After the acute episode
Take a timed serum mast cell tryptase as soon as feasible after treatment, with a repeat sample, to support the diagnosis. Observe the patient afterwards — the duration depends on severity and the risk of a biphasic reaction, with longer observation for severe reactions and for children. On discharge, prescribe adrenaline auto-injectors, train the patient and carers in their use, and refer to a specialist allergy clinic. A biphasic reaction — a recurrence hours after apparent recovery, without further exposure — is the reason for a period of observation, and patients must know to use their auto-injector and call for help if symptoms return after they go home.
High-yield exam points and traps
- Intramuscular adrenaline is always the immediate priority, given without delay — not intravenous adrenaline as a first step outside experienced hands.
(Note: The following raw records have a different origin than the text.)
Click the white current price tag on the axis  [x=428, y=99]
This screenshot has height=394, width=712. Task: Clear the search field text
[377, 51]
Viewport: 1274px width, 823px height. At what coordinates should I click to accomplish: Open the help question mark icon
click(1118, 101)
- The adult dose is 500 micrograms IM (0.5 mL of 1 in 1000); repeat after 5 minutes if there is no improvement.
- Steroids and antihistamines are not part of the acute 2021 algorithm — a frequent update trap; they are at most adjuncts after resuscitation.
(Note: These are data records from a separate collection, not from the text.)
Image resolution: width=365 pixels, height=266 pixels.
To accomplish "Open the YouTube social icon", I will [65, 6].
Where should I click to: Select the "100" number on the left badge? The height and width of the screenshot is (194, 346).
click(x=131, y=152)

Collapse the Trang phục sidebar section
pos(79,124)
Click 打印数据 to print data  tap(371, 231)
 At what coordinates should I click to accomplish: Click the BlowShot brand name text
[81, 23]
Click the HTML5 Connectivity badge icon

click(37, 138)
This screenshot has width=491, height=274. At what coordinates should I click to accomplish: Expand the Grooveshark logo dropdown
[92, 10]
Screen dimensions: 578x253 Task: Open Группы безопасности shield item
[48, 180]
- Lying the patient flat matters: sudden standing can be fatal.
- Refractory anaphylaxis (no response after two IM doses) needs an IV adrenaline infusion and critical care.
- Discharge is not complete without auto-injectors, training and allergy referral.
- Auto-injectors deliver a maximum of 300 micrograms, so in a healthcare setting the 500-microgram dose is best drawn up from an ampoule.
A few common questions
What is the immediate treatment for anaphylaxis? Intramuscular adrenaline into the anterolateral thigh — 500 micrograms for adults and teenagers — repeated after 5 minutes if there is no improvement.
Are steroids and antihistamines used in anaphylaxis? Not in the acute 2021 algorithm; corticosteroids are no longer routinely recommended and antihistamines are not part of acute management, though they may ease later skin symptoms.
What is refractory anaphylaxis? Anaphylaxis with no improvement after two appropriate doses of intramuscular adrenaline; it requires an intravenous adrenaline infusion by experienced clinicians and critical care, carries a higher mortality, and needs early escalation.
Why must the patient not stand up? Sudden standing or sitting in anaphylaxis can cause fatal circulatory collapse, so patients are kept lying flat, or semi-recumbent if breathing is easier.
What happens after the acute treatment? Timed tryptase samples, a period of observation for biphasic reactions, and discharge with auto-injectors, training and allergy referral.